Le discours d’Édouard Philippe a dû avoir l’effet d’une douche froide pour le secteur, condamné à faire une croix sur son avant-saison. Le chef du gouvernement assume vouloir « décourager les déplacements [interrégionaux] » et limiter les déplacements entre les départements et de plus de 100 kilomètres aux « motifs professionnels ou familiaux impérieux ».

Au vu de la situation, le délicat sujet des vacances d’été ne sera abordé qu’à la fin du mois de mai, en même temps que la réouverture des restaurants.

• Sport, culture, événementiel : rideau jusqu’à juin, voire septembre

Là encore, c’est le coup de bambou. Les rassemblements, publics ou privés, doivent rester limités à 10 personnes. Les grands musées, cinémas, théâtres et salles de concert sont donc obligés de garder portes closes au moins jusqu’au 2 juin. Pis, « tous les événements qui regroupent plus de 5 000 participants […] ne pourront se tenir avant le mois de septembre. La saison 2019-2020 de sport professionnel, notamment de football, ne pourra pas non plus reprendre. »

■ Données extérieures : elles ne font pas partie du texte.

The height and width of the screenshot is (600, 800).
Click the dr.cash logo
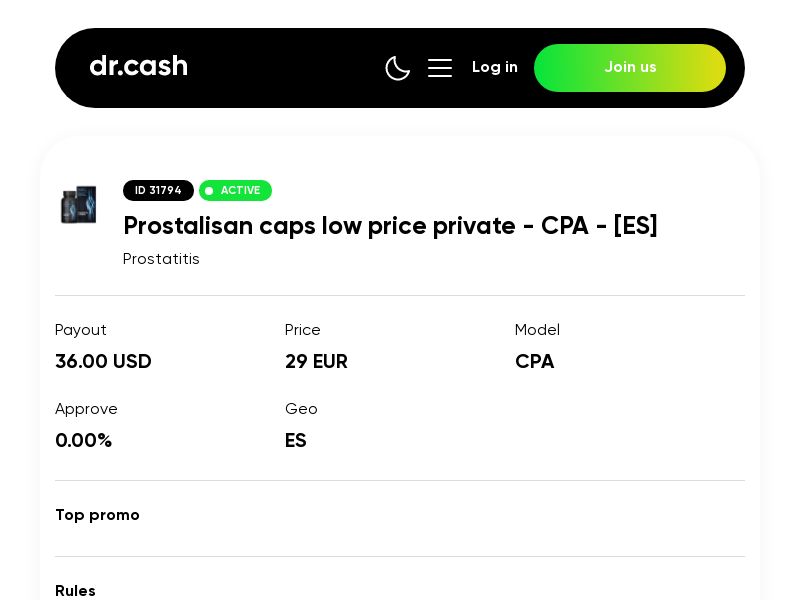click(x=138, y=66)
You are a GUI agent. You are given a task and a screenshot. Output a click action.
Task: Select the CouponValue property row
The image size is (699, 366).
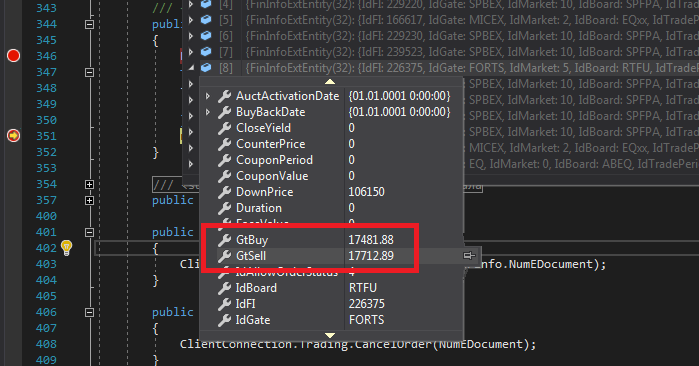click(331, 176)
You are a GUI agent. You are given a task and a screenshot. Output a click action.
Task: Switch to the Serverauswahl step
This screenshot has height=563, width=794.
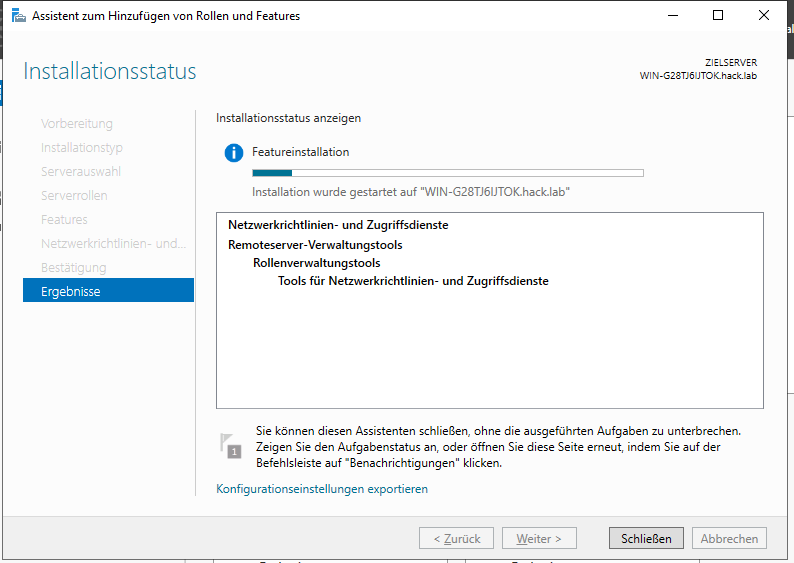pos(81,172)
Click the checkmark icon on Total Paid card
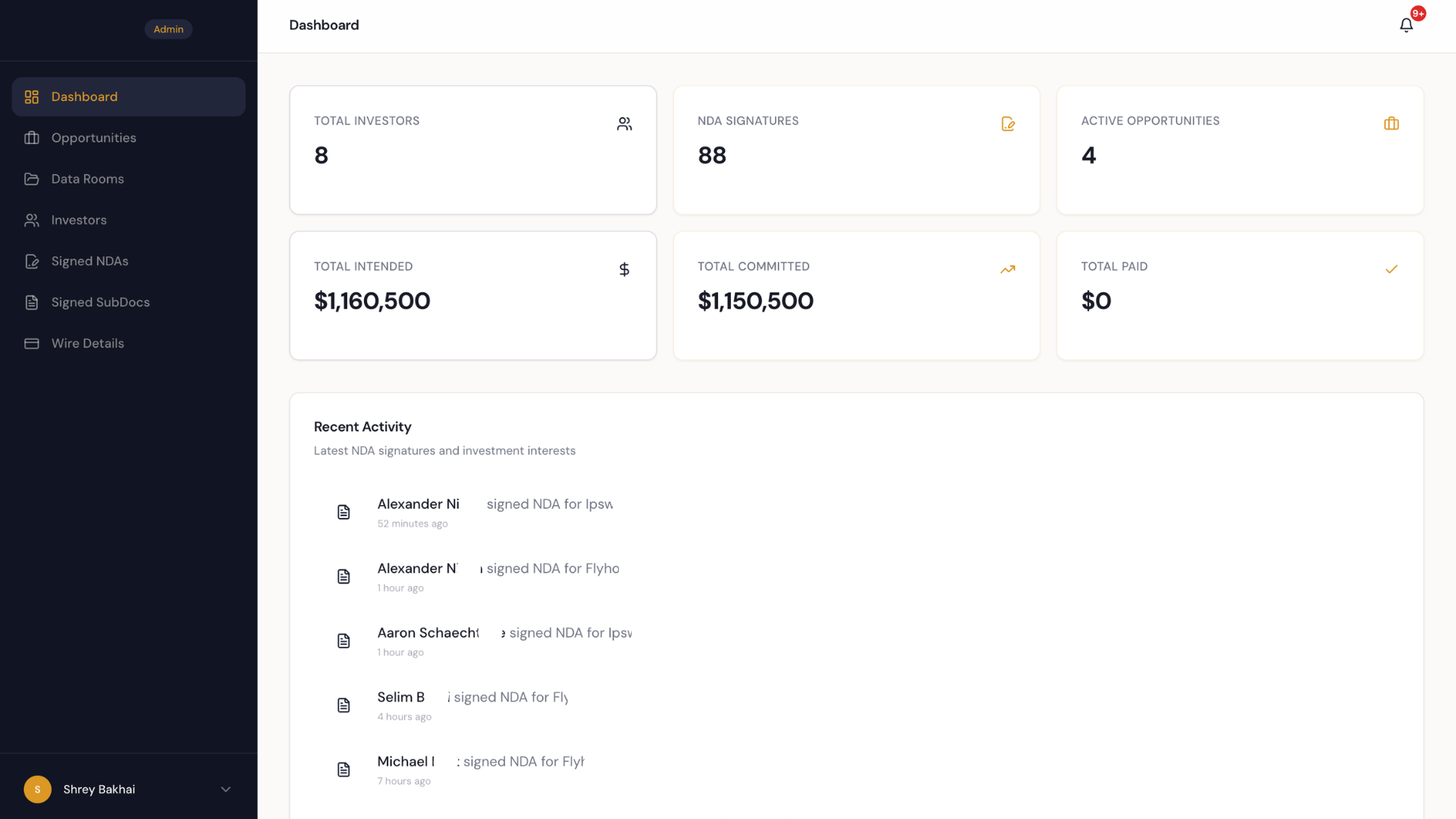 pyautogui.click(x=1392, y=269)

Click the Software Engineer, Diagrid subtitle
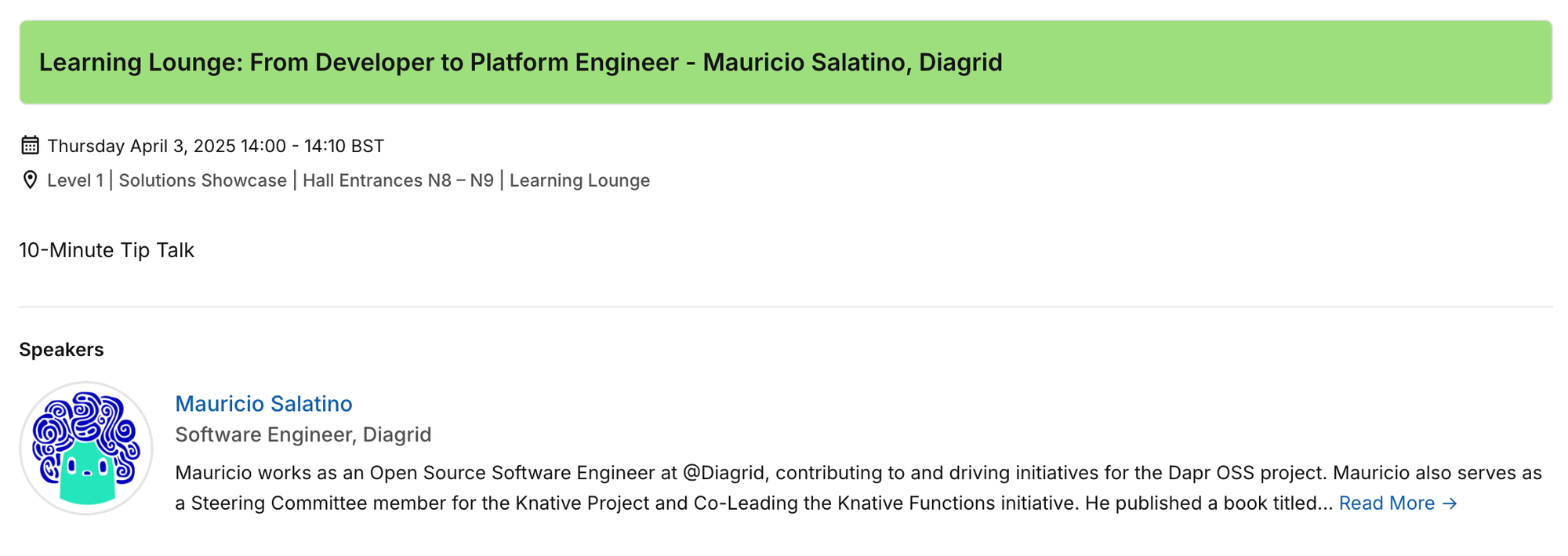[x=303, y=434]
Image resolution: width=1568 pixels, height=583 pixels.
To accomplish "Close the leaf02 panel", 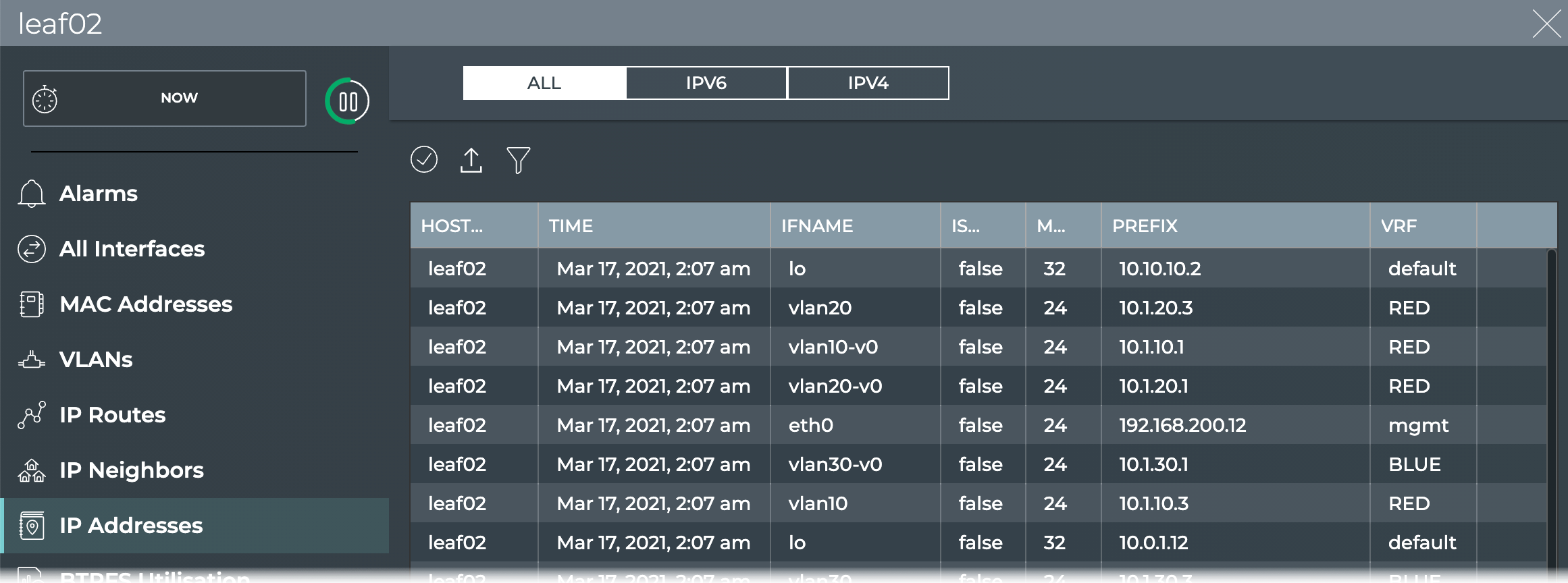I will (x=1546, y=24).
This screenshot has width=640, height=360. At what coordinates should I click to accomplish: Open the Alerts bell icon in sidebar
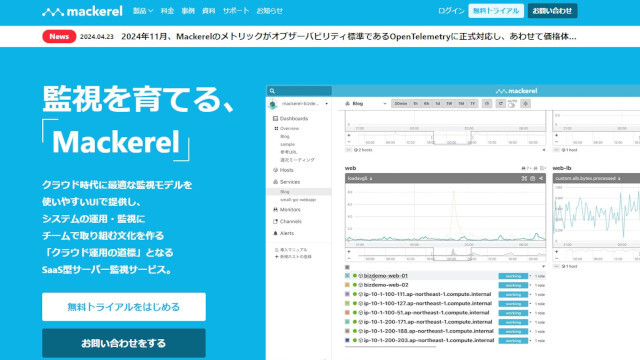(x=275, y=233)
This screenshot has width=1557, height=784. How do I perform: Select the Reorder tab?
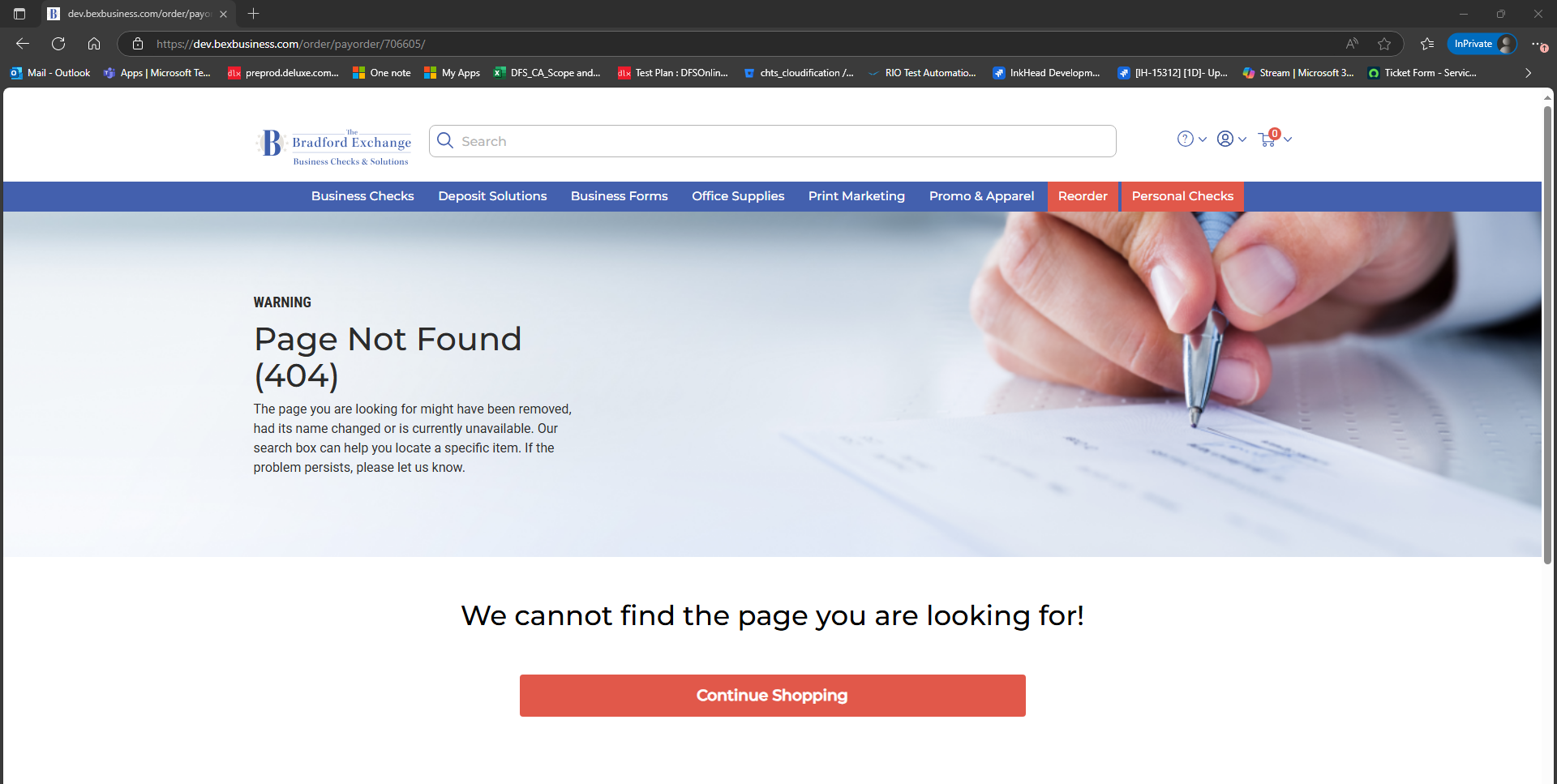(x=1083, y=196)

• Maintien du chômage partiel en mai

Dans ces conditions, Édouard Philippe ne s’est pas beaucoup épanché sur d’éventuelles mesures d’accompagnement supplémentaire pour toutes ces entreprises laissées hors jeu après le 11 mai. Le Premier ministre a simplement indiqué que le dispositif d’activité partielle serait maintenu jusqu’au 1er juin. « Il nous faudra ensuite l’adapter progressivement, afin d’accompagner la reprise d’activité… si l’épidémie est maîtrisée. » Il a également promis de continuer à soutenir les secteurs fermés. Sans toutefois dire s’il irait plus loin que les mesures annoncées le 24 avril en leur faveur.